Paul’s message was crucifixion. He himself was a crucified man, and he preached the cross by way of the cross. It was a man of the cross preaching the message of the cross with the spirit of the cross. Many times what we preach is the cross, but our attitude, our words, and our feeling do not seem like we are preaching the cross! Many preachings of the cross are not done in the spirit of the cross! Paul said, "I..came not according to excellence of speech or of wisdom, announcing to you the mystery of God." Here the mystery of God refers to the word of the cross. Paul did not preach the cross with excellence of speech or wisdom. "And my speech and my proclamation were not in persuasive words of wisdom but in demonstration of the Spirit and of power." This is the spirit of the cross. The cross is wisdom to God but foolishness to man (1 Cor. 1:23-24). When we preach the word of this foolishness, we should have the form of "foolishness," the attitude of "foolishness," and the speech of "foolishness." Paul gained the victory because he was a truly crucified man. He preached the cross with the spirit of the cross and the attitude of the cross. Those who have not experienced crucifixion will not be filled with the spirit of crucifixion, and they are not worthy to preach the word of the cross.

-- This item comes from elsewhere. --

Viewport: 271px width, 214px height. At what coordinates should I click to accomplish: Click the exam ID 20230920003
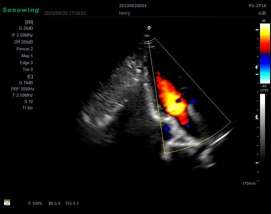pyautogui.click(x=133, y=6)
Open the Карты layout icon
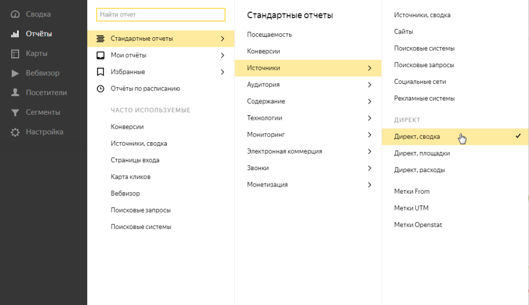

After seeing the experience of Paul, does it not tell us the reason for our failures? The message we preach may be good, but we should examine ourselves in the light of the Lord—are we truly crucified men? With what kind of spirit, word, and attitude do we preach the cross? May we humble ourselves before these questions so that God can have mercy upon us.

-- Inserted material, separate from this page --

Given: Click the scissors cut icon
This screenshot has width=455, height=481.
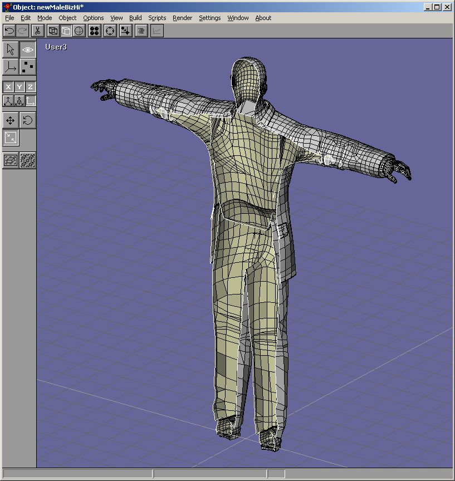Looking at the screenshot, I should point(38,31).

We are not talking about those who preach a "different gospel." We are talking only about those who preach "the gospel of God’s grace." The word is not wrong, our message is not bad, but why do others not gain life? This must be due to the failure of the preacher! It is the person who is wrong, not the word that has lost its power. It is the man who has hindered God’s life from flowing, not the Word of God that has lost its effect. When the man who preaches the cross does not himself have the experience of the cross nor the spirit of the cross, he cannot dispense to others the life of the cross. We cannot give others what we ourselves do not have. If the cross does not become our life, we cannot give the life of the cross to others. The failure of our work comes because we love to give the cross to others before we know whether or not we have the cross in ourselves. Those who are good at preaching to others must be good at preaching to themselves first. Otherwise, the Spirit will not co-work with them.
Although the message we preach is important, we must not stress the message too much and forget ourselves. We can gain some knowledge from books about the word of the cross which we preach. We can use our mind to look for many meanings in the Bible. However, all these are borrowed; they do not belong to us. Those who have clever minds are more dangerous than others. A preacher is in more danger than others, because all the studying, reading, researching, and listening may be done for others and not for himself. He may labor for others only to find himself starved spiritually! We can hear deep words about various aspects of the cross or read from books about the meanings of substitution and co-crucifixion. If we have a clever mind, we can even add a proper order to these teachings, so that when we speak, we can develop the things we have heard and thought in a very clear and sincere way, having everything well-organized and all the points clearly presented and the arguments neatly divided up. We may cause our audience to think that they have understood everything. Yet, despite the fact that they have understood everything, there is not an urging power to make the audience pursue what they have understood. They seem to think that to understand the doctrines of the cross is enough. They stop at the things they understand and do not pursue what the cross promises to give them. Even if the speaker understands the audience’s mind, has a loud, sincere voice, and urges them not to understand the doctrine only but to pursue after the experience, his audience can only be stirred up at that moment. They still have not received life. They still have the theory only, not the experience. We must never be self-satisfied and think that our silvery tongue can maneuver the audience. They may be affected at that one moment, but have we only given them thoughts and doctrines, or do we need to give life to them? Without giving life to man, we contribute nothing to his spirituality. What use is it to give man only thoughts or doctrines? May this thought be planted deeply into our being so that we would repent of the vanity of our previous work!
The reasons why no one gains life through our preaching of the cross are: (1) we ourselves do not have the experience of the cross, and (2) we do not use the spirit of the cross to preach the word of the cross.